Impact
The vulnerability arises from removing the napi_synchronize() call in the igb driver’s down routine without properly sequencing NAPI disable and queue removal. When an AF_XDP zero‑copy application is killed abruptly, the XSK buffer pool is released while NAPI polling continues. Because the driver never clears the NAPI_STATE_SCHED flag, igb_down blocks indefinitely and the TX watchdog triggers, leaving the network transmit queue permanently stalled. This results in a denial of service on the affected network interface.
Affected Systems
All Linux kernels that ship the igb network driver are affected. The fix has been incorporated into recent stable releases; until the patch is applied, any distribution using a version of the kernel that still contains the old down path is vulnerable. No specific version numbers are listed, so systems should verify whether they contain commit 27f5997686ee7fb7ac01be72b2010f168a3409fc or later.
Risk and Exploitability
The CVSS score of 5.5 indicates a moderate severity.
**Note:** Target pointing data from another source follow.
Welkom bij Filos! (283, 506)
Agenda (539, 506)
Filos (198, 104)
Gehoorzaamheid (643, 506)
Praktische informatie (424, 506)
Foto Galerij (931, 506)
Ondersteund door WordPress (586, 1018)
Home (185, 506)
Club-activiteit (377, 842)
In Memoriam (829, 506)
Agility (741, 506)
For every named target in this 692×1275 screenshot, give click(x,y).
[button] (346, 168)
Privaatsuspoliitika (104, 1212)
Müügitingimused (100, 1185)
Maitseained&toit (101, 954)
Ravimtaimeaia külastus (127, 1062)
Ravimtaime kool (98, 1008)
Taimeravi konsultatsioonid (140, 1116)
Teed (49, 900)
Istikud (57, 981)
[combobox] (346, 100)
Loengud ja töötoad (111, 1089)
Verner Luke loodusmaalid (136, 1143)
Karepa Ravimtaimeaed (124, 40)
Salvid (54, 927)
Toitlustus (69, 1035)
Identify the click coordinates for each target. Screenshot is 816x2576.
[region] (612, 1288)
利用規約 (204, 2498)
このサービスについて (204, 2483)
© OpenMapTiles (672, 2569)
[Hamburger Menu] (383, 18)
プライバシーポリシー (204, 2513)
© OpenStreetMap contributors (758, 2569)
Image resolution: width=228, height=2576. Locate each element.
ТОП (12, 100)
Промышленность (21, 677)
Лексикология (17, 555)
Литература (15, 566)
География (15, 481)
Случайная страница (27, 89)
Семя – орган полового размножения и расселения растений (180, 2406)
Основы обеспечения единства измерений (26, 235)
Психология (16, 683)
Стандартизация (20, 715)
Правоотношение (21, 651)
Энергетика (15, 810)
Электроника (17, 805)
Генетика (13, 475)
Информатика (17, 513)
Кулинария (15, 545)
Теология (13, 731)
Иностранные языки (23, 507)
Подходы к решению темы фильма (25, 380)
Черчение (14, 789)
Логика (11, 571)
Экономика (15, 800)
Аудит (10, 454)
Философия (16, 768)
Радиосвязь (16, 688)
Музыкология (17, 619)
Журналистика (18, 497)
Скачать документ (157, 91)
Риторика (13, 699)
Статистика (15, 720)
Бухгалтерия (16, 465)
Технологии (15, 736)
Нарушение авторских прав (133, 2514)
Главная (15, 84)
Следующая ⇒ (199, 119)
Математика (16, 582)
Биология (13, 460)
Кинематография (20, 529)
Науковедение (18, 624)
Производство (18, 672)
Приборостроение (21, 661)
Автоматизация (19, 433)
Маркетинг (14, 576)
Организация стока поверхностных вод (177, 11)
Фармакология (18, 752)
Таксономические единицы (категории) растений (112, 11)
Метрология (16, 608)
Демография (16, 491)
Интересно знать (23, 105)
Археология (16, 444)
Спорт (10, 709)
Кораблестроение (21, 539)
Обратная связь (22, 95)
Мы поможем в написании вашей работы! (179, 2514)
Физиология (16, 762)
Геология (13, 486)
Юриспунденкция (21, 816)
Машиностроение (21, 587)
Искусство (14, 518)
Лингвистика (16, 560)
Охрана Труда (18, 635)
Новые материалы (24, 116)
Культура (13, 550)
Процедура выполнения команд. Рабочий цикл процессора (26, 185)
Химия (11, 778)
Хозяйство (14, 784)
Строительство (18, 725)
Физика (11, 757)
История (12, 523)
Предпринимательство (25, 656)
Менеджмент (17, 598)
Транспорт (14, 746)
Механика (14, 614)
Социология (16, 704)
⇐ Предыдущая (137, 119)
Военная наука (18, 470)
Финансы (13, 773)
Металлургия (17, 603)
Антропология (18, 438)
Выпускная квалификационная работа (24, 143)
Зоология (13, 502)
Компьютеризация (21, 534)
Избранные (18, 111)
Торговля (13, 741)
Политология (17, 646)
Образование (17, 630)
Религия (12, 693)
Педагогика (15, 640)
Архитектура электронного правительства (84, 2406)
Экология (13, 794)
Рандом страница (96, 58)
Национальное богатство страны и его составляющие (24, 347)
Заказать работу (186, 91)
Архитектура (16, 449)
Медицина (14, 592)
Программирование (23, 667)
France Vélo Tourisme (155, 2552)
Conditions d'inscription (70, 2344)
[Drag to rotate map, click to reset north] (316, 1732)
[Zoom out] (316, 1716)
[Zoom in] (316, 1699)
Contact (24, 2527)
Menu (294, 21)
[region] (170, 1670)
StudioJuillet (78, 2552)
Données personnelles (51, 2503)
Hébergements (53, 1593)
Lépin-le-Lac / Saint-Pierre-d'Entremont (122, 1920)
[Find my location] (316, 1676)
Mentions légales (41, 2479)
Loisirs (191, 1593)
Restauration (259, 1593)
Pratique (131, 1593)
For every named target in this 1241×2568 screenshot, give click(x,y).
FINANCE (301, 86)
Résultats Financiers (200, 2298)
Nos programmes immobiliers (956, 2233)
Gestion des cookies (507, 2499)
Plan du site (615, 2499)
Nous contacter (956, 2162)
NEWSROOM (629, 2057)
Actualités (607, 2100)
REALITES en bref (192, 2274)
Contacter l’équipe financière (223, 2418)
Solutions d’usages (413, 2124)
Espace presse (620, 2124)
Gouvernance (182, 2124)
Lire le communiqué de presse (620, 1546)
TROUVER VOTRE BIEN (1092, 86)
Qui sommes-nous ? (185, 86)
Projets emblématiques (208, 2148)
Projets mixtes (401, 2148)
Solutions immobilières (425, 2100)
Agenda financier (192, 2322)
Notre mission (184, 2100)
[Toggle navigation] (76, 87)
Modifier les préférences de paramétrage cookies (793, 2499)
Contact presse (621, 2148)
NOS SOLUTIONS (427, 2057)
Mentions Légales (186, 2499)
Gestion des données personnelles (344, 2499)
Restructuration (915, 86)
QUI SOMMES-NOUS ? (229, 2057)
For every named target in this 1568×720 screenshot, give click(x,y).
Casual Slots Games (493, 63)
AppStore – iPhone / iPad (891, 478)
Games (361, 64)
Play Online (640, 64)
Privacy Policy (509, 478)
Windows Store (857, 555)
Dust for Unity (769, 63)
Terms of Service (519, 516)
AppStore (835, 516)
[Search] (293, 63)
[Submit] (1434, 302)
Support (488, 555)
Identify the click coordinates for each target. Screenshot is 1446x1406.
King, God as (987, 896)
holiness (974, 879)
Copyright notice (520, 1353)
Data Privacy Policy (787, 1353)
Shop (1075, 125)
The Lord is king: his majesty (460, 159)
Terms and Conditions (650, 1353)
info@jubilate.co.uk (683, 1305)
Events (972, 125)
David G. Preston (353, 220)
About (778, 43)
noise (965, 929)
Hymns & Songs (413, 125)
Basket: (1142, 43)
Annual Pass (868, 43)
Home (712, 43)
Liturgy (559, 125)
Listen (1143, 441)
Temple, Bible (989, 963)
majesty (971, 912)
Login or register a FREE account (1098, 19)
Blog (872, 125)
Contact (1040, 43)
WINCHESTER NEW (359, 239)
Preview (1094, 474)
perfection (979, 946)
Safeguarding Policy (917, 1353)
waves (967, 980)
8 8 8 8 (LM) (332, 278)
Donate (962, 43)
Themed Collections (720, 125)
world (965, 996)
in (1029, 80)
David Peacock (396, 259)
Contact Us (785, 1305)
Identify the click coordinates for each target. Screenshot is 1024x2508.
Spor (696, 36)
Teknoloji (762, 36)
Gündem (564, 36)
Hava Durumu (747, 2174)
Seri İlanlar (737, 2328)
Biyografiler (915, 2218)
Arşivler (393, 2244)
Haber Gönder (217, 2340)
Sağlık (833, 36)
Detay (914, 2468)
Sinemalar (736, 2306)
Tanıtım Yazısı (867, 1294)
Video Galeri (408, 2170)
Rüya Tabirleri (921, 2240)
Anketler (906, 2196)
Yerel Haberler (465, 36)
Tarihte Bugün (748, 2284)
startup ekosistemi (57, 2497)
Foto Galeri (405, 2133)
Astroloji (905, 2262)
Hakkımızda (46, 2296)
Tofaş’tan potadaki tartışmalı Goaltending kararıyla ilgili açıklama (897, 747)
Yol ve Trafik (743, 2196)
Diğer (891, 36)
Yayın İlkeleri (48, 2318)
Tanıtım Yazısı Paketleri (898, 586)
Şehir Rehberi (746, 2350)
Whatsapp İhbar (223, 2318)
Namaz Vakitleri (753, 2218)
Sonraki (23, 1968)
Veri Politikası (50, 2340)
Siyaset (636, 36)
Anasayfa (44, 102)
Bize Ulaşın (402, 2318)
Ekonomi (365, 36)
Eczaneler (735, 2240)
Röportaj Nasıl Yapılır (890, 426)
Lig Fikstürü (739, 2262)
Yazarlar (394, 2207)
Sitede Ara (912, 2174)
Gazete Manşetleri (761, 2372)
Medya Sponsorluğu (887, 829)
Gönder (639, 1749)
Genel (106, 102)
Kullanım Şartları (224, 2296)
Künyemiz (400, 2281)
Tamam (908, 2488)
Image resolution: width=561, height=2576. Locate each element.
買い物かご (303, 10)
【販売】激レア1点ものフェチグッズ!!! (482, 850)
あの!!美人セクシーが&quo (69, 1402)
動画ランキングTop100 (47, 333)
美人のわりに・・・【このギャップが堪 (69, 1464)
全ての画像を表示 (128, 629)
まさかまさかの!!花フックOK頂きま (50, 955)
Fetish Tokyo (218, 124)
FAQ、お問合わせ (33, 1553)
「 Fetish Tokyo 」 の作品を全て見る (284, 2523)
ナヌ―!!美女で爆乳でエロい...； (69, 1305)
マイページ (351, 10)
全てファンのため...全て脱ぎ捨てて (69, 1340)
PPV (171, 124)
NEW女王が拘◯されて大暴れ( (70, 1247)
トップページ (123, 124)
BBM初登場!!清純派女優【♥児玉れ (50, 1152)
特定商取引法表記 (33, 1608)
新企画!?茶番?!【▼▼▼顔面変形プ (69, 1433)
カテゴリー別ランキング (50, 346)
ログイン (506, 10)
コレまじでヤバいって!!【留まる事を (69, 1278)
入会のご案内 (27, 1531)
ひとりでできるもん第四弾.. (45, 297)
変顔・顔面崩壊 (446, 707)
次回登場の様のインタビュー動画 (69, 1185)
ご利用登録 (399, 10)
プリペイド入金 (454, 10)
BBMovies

Because exploitation requires a local user to bring down the interface by abruptly terminating an AF_XDP application, the attack vector is local and contingent on sufficient privileges. The EPSS score is < 1%, indicating a very low exploitation probability, and the vulnerability is not listed in the CISA KEV catalog. Attackers with local access can use the described sequence to cause a service interruption; remote exploitation is not indicated.